■ What you will do: Word for word, copy out every line of the records, omitting each picture.

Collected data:
'''
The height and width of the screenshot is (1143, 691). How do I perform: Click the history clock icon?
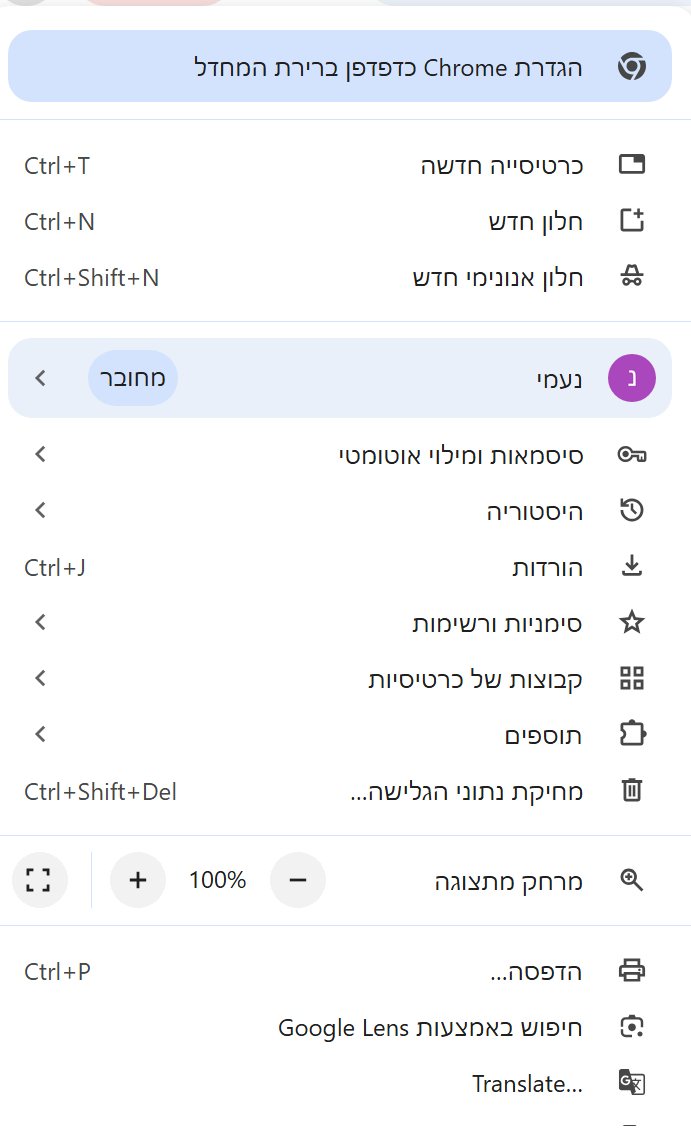(632, 511)
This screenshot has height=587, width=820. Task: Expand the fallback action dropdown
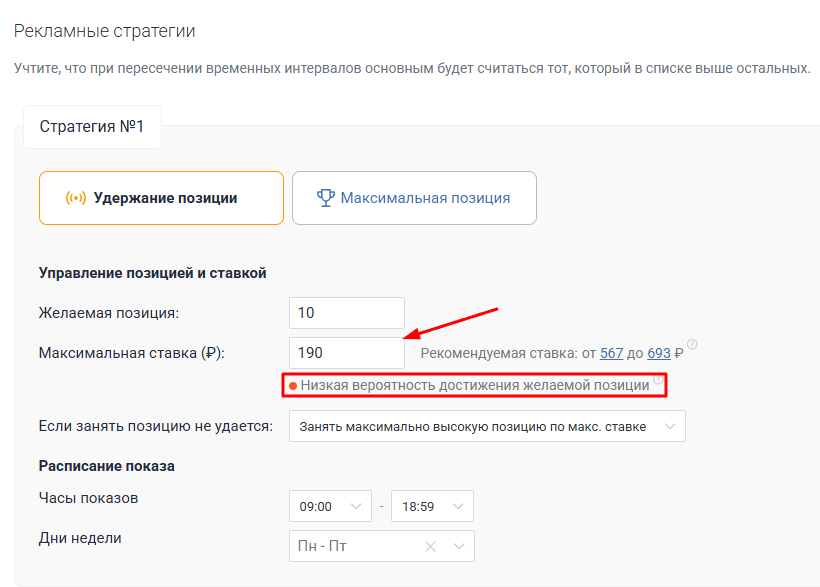coord(487,426)
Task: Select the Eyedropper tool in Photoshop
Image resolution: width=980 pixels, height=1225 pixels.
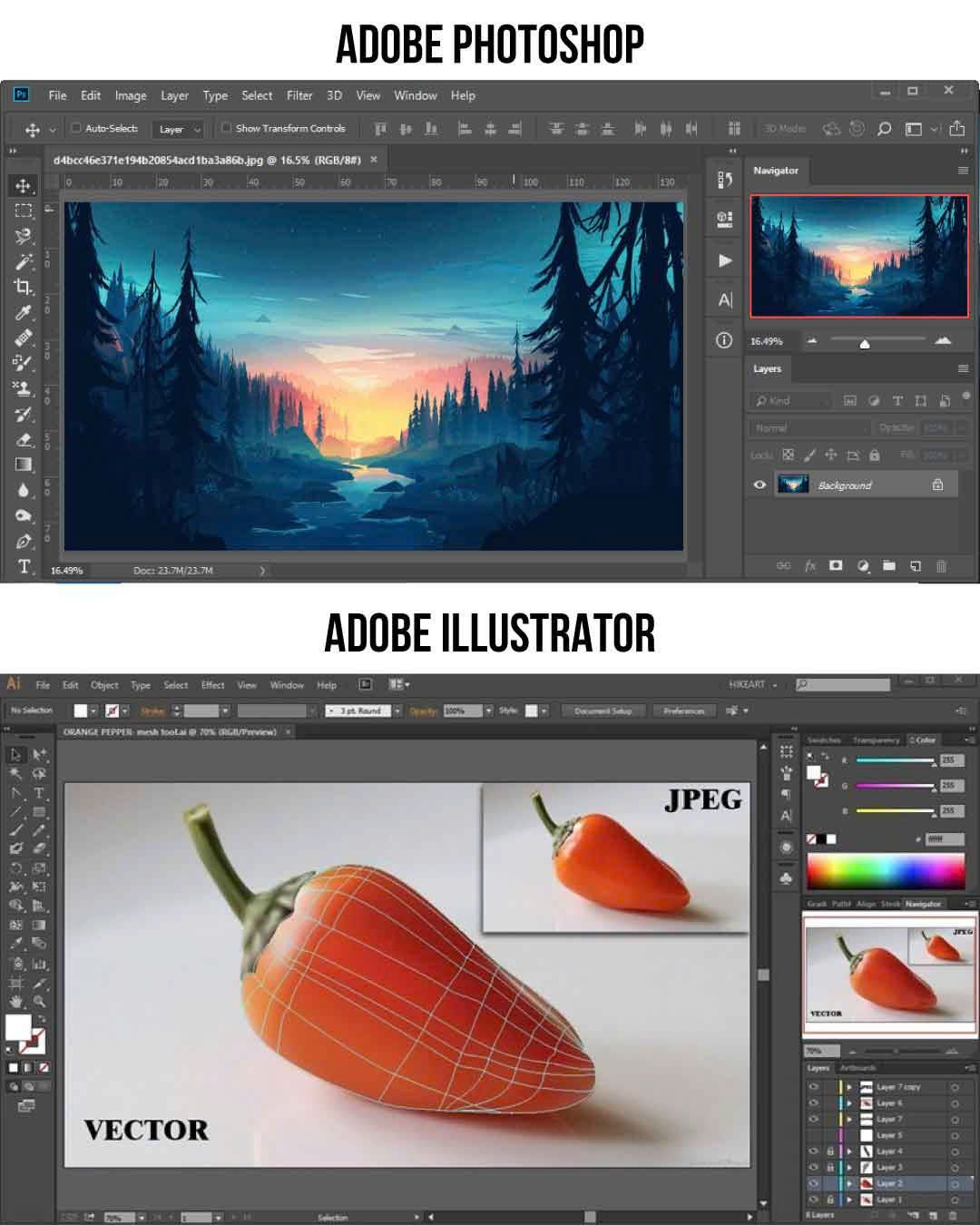Action: pyautogui.click(x=23, y=313)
'''
■ Worked solution:
The height and width of the screenshot is (1143, 691). How do I perform: Click the history clock icon?
(632, 511)
This screenshot has height=587, width=820. Task: Expand the fallback action dropdown
coord(487,426)
Task: Select the Eyedropper tool in Photoshop
Image resolution: width=980 pixels, height=1225 pixels.
Action: pyautogui.click(x=23, y=313)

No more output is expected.